Zimbabwe: Chinese investors launch three new lithium plants in 3 months

According to a UBS bank note published this year, Beijing will increase its control over the world’s lithium supply to 32% by 2025, up from 24% in 2022. This growth is largely due to the numerous African projects in which Chinese companies have invested in recent years.

In Zimbabwe, the Chinese mining company Sinomine Resource Group announced this week the commissioning of a spodumene concentrate plant. With an annual production capacity of 300,000 tonnes, this is the third facility of its kind run by Chinese companies to go into production in the southern African country since May 2023.

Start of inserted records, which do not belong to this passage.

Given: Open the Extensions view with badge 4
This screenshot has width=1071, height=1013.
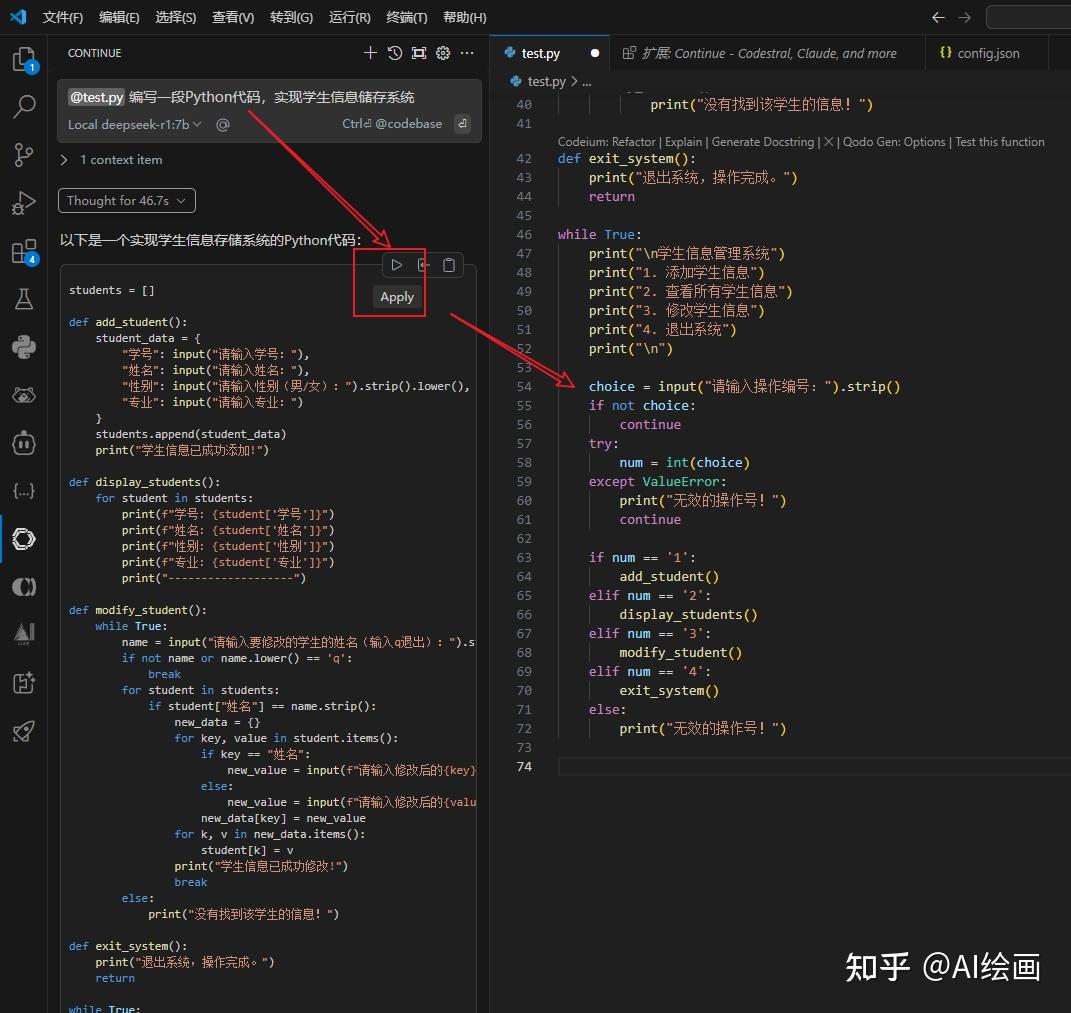Looking at the screenshot, I should [x=24, y=252].
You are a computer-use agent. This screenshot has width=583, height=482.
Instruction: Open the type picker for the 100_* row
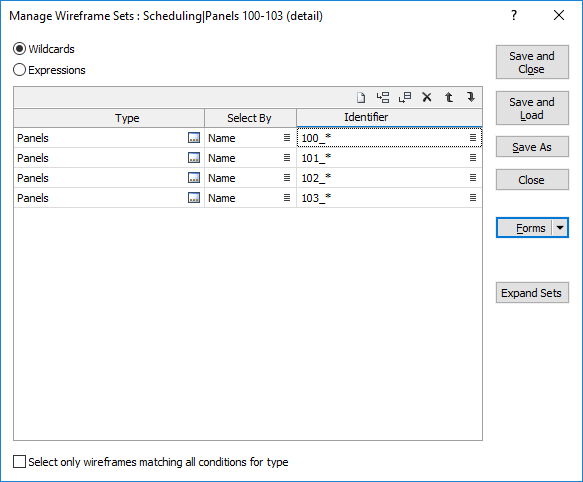pos(194,138)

Last May, Chengxin Lithium Group commissioned a lithium concentrator with the same annual capacity, 300,000 tonnes, at its Sabi Star mine in the east of the country. At the beginning of July, Zhejiang Huayou Cobalt launched its plant with an annual capacity of 450,000 tonnes at the Arcadia mine.

Over the past two years, investors from the Middle Kingdom have invested a total of more than one billion dollars in buying and developing lithium projects in Zimbabwe. While consolidating its dominant position in the production of this metal, essential for electric vehicle batteries, Beijing is also helping to maintain Zimbabwe’s position as Africa’s leading lithium producer.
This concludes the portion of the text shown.